This upcoming Sunday Times’ Magazine article called “What is it about 20-somethings?” is sure to be a must-read among people my age, if the number of my friends who have it on their gchat status is any indication. The article looks at the trend among people in their 20s of putting off the milestones that characterize adulthood, like starting a career, a family or buying a house. Author Robin Marantz Henig profiles a psychologist who believes the 20s is a distinct stage of life for the brain, one which he calls “emerging adulthood,” because it falls between adolescence and adulthood. Unfortunately, because Henig focuses so singularly on his work, and doesn’t actually feature any 20-somethings prominently in the article, she offers little insight into why my generation isn’t getting married or starting careers as quickly as we used to. My own opinion, based on my own life and the lives of people I know, is that there are a few pretty simple reasons, and that the trend is class-based. While members of various classes may all be starting their adulthood later, it is for different reasons.
One reason is student loans. A lot of people have a lot of student loans from expensive colleges and grad programs. It is scary to start a family on loans. A second reason is that there are fewer stable careers available and more turnover. People do not generally work their way up company ladders anymore, in part because they reach ceilings above which stand people with masters degrees (which help one advance, even if not actually worthwhile) or because their jobs lack the sort of benefits that jobs used to have, like pensions, accrued vacation time and good health care plans. Also, people work so hard that they get burned out and feel the best thing to do is leave for greener pastures. And there is no way in heck it’s a good idea to buy a house in one’s 20s right now unless you’re one of the wealthy few, want to live in a cheap subdivision that has been battered by the housing crisis, or have somehow saved up a lot of money.
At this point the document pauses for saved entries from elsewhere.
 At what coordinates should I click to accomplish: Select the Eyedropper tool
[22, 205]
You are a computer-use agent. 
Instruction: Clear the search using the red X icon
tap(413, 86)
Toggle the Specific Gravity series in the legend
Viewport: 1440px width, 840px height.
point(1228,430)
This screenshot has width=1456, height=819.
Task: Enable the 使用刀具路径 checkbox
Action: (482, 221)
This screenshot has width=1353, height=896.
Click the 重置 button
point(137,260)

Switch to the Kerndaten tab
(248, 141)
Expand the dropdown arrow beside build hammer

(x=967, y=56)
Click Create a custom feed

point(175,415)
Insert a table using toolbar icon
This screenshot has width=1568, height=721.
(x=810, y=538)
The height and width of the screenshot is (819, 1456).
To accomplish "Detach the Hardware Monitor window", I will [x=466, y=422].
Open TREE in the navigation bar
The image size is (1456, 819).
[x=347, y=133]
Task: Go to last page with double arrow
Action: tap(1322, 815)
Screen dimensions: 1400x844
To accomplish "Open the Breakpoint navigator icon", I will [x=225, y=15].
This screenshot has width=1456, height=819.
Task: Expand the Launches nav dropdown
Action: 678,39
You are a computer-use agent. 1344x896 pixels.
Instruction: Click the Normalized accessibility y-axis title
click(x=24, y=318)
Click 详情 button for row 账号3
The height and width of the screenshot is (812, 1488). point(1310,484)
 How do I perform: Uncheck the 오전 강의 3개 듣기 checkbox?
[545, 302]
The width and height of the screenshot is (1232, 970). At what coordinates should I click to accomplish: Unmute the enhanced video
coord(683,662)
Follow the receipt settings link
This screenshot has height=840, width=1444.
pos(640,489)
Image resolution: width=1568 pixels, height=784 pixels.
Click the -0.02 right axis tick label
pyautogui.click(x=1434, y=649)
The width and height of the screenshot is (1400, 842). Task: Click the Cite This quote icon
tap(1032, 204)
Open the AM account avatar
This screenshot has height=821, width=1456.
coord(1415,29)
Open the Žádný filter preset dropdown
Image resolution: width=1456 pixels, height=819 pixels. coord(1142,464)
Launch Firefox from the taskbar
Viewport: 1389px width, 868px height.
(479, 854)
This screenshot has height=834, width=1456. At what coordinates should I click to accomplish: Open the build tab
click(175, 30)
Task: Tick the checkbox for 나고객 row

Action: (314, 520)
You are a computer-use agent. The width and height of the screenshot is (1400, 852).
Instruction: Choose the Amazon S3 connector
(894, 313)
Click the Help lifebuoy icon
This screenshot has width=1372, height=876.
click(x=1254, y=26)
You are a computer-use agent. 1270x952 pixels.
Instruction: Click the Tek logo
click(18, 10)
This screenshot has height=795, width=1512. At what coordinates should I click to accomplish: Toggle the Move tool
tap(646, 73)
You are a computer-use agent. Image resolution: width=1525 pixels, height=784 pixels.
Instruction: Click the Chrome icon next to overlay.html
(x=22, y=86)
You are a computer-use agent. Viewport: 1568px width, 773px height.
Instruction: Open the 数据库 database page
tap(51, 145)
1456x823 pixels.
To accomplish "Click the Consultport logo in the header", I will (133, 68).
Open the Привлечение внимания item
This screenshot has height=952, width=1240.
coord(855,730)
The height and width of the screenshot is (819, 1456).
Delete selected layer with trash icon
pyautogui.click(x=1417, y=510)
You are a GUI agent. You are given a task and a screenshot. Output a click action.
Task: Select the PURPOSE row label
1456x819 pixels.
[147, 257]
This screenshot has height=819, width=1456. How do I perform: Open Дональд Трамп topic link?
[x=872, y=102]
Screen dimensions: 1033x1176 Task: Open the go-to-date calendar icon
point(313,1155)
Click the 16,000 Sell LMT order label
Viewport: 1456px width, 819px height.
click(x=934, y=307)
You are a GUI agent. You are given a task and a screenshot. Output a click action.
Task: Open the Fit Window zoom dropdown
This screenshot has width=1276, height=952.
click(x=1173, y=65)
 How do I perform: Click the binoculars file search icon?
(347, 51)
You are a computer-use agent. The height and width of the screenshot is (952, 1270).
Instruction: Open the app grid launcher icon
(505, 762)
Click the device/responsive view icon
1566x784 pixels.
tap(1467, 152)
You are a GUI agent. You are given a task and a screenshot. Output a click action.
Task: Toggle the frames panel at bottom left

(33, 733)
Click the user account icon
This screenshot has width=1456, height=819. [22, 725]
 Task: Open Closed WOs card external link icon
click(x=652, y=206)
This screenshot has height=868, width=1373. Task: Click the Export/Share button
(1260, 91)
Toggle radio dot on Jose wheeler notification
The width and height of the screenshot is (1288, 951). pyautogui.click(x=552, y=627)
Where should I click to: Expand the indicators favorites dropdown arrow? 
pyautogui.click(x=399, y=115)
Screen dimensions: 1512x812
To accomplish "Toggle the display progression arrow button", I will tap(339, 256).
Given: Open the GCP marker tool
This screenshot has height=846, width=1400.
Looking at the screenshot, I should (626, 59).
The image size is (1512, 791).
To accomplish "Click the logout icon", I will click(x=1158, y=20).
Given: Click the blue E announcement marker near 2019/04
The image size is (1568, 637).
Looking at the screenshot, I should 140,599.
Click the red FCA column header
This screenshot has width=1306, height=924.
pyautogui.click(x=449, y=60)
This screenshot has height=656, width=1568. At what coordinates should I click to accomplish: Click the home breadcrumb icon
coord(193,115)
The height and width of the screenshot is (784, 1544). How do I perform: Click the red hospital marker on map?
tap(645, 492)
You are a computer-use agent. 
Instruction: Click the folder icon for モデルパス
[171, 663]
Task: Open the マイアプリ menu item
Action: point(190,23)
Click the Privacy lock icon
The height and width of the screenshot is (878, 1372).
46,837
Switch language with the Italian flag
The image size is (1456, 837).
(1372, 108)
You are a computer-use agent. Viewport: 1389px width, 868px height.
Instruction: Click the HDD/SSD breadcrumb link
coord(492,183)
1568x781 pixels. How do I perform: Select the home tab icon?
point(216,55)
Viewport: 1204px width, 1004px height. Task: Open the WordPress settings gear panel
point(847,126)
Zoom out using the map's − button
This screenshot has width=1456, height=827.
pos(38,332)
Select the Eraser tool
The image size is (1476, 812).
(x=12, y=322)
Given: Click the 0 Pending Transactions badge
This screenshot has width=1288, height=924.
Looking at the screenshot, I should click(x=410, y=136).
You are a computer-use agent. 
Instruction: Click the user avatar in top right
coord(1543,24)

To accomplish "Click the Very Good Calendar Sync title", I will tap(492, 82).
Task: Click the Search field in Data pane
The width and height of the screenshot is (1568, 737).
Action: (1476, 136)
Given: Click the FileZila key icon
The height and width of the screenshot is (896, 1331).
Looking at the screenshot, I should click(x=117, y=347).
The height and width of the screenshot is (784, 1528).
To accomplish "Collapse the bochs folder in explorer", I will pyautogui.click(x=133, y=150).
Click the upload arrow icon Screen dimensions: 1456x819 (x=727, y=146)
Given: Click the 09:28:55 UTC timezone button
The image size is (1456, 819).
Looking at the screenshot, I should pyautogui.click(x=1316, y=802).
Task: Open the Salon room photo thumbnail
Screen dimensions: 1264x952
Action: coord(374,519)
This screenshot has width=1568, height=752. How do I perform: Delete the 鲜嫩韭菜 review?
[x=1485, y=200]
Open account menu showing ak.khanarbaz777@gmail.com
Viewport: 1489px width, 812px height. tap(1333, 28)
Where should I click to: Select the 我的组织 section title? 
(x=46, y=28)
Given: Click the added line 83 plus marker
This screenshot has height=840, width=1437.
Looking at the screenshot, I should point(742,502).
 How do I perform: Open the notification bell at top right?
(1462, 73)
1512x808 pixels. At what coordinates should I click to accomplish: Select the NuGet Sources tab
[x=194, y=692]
As the article suggests, delayed adulthood is also inspired by the numerous choices many twenty-somethings have, or feel they have, after college, whether to travel abroad, volunteer at home or Teach for America. But this is limited to a pretty small group who tend to have gone to the elite universities.
For me, the present uncertainty above all is why I’m delaying certain adulthood milestones, particularly, getting married, having children and buying a house. But at this point, I’m not even certain that it would be worth going after them, after reading so much about the instability that resulted from people’s efforts to buy themselves stability, in the form of homes, expensive higher educations and the like. At this uncertain point in history, it may make more sense to take a different path, one that eschews the false markers of adulthood and embraces the real ones, like self-reliance and shrewd risk-taking. It is a direction at least I’m willing to move toward.